(Document and screenshot pointing entries)
○ ○ ○

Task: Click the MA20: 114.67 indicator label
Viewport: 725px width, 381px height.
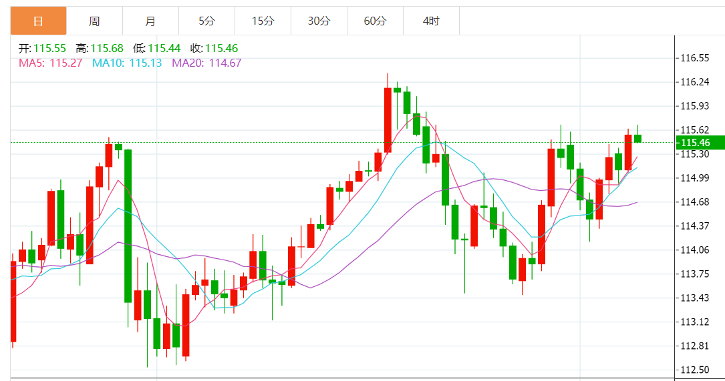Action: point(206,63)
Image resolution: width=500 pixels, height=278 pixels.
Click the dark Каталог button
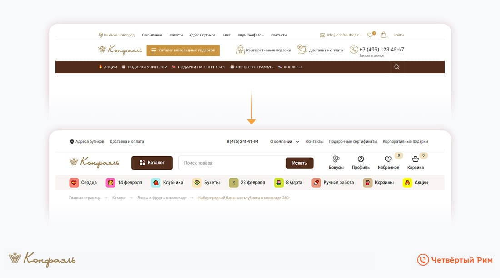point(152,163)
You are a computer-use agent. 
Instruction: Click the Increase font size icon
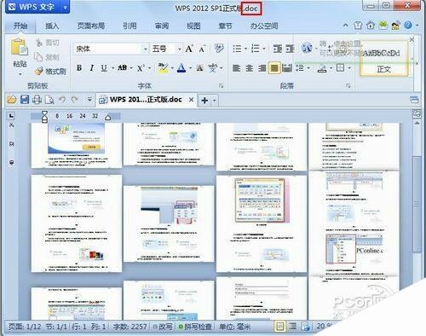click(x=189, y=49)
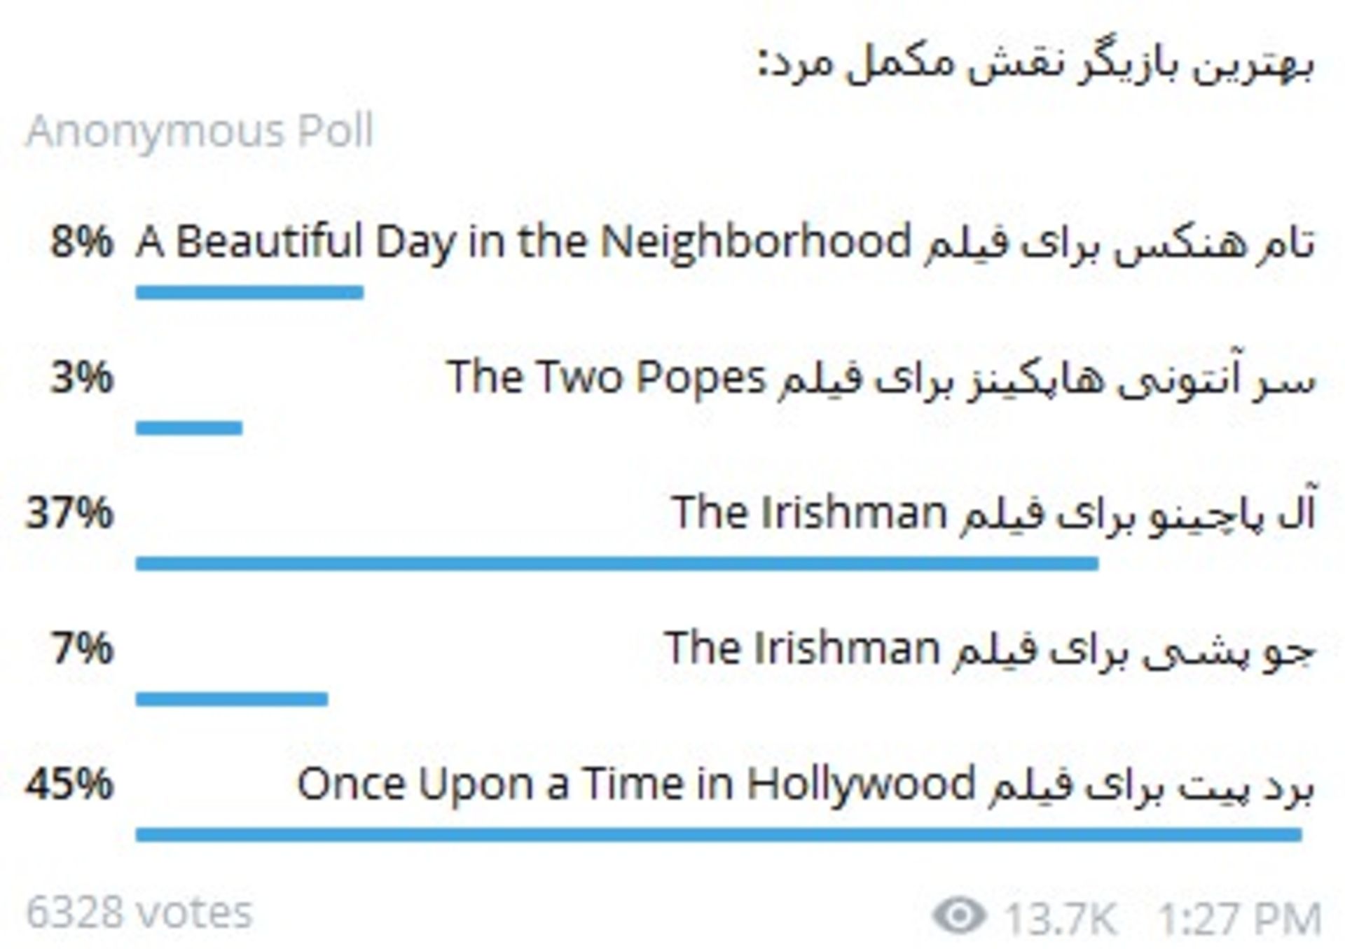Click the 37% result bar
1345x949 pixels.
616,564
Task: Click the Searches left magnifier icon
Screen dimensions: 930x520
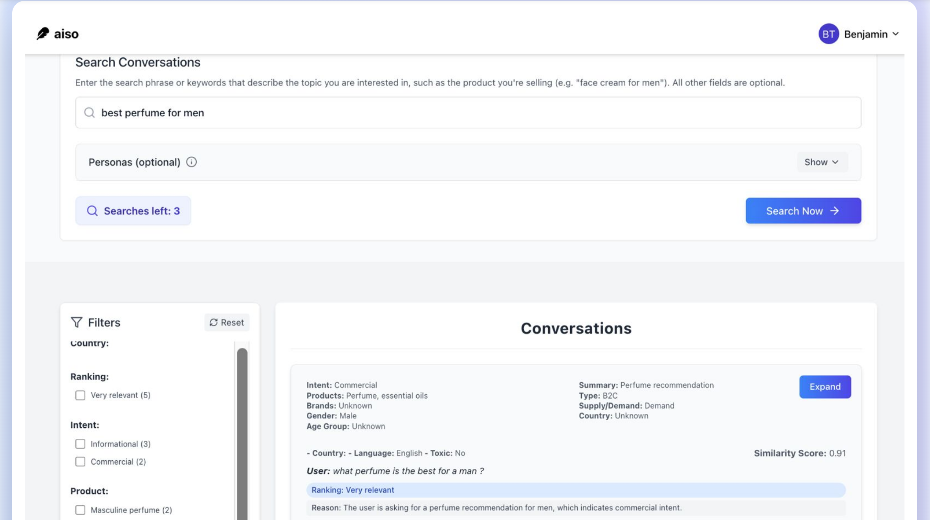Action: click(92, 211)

○ ○ ○

■ **Aim of the task**: Output the entries as a two-column CSV with the columns request and answer, one row per entry, running from the start of the entries through the line that contains "point(152,163)". Quote each field, replace line breaks with spaces, and omit the pictures.

■ **Output for this task**:
request,answer
"Task: Click the MA20: 114.67 indicator label Viewport: 725px width, 381px height.","Action: point(206,63)"
"Image resolution: width=500 pixels, height=278 pixels. Click the dark Каталог button","point(152,163)"